Aug 30 2008

Tracking the 2008 NBA Playoffs: What the Data Represents

In my post where I detail my data collection goals for the 2008 NBA playoffs, I spell out the sort of data that I’m tracking and adding to the play-by-play. This post will expand on that and describe exactly what you’ll see in the data.

First, a quick reminder of the four types of events I’m adding data to:

  1. Shots
  2. Turnovers
  3. Rebounds
  4. Fouls

With that in mind, here is what the fields mean for each event type:

Shots

  • assist – I’m not changing much here except that I’m awarding assists even if the shot was missed. Therefore, if the shot was missed, you could say the assist field represents a potential assist. For the curious, I use the 82games definition:

    Basically if the player after receiving the pass pauses or dribbles around for a while before taking action it’s not an assist, but otherwise if the player takes the pass and immediately shoots (catch and shoot), drives to the basket, or has a little pump fake type move to throw off the defense and then goes up for the shot (with perhaps one small dribble even) then you’re talking assist.

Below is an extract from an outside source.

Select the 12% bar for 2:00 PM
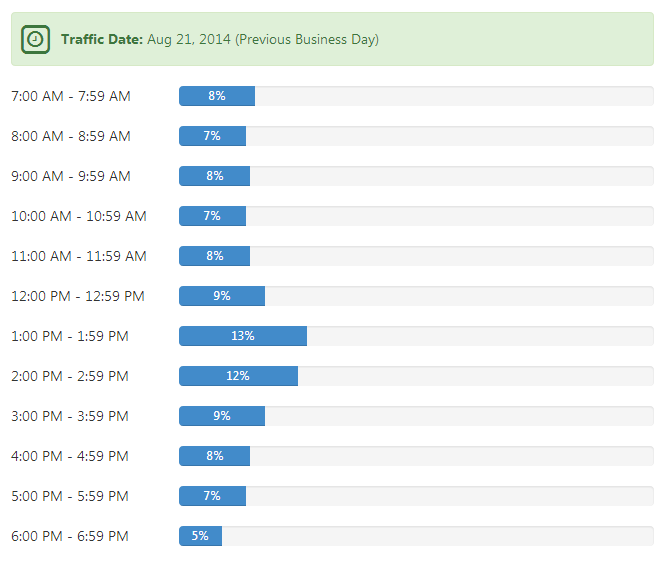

  • opponent – This field is used to track contested shots. I have tried to be as consistent as possible while tracking this data, so let me state my goal for tracking defenders: My goal is to understand the difference between contested and uncontested shots. So the rule of thumb is: If the defender appears to contest the shot then they are tracked as the opponent. Understand that on some shots the opponent tries to contest the shot, but in reality they are too far away and/or come in at a bad angle to get in the shooter’s way. These examples are not counted as contested shots. This field can also be made up of multiple players, in which case the player’s names are separated by the pipe ‘|’ character.
  • pick_assist – This is similar to an assist except this player screened an opponent to allow the shooter to obtain spacing, an uncontested shot, or a better matchup. If the screen leads to a shot then that player is credited here, in very much the same way an assist is defined. It is rare, but in the case where two teammates are setting screens, both player’s names are recorded and are separated by the pipe ‘|’ character.
  • x and y – These integers represent the shot location in feet. Although I’m not actually tracking this (as that was already done by the great folks that score these games), I have merged the location of the shot into the play-by-play. The translation into the court is simple: If you are standing behind the offensive team’s hoop, then x goes from left to right, and y starts at the baseline behind the hoop all the way up to the baseline behind the opponent’s hoop.

Turnovers

  • x and y – These (x,y) coordinates represent the location where possession was gained. These values are translated in the same way as shot location (x,y) coordinates. Note, however, that the team gaining possession is defined as the defensive team. As such, the team losing possession is the offensive team. So keep this in mind when work with these coordinates.

Rebounds

First I want to say that this could be done better (or at least done in a way that will help achieve a specific goal). One of my goals is to try and understand the probability of gaining a rebound when two opponents battle for it. I’m not so sure I’m meeting this goal.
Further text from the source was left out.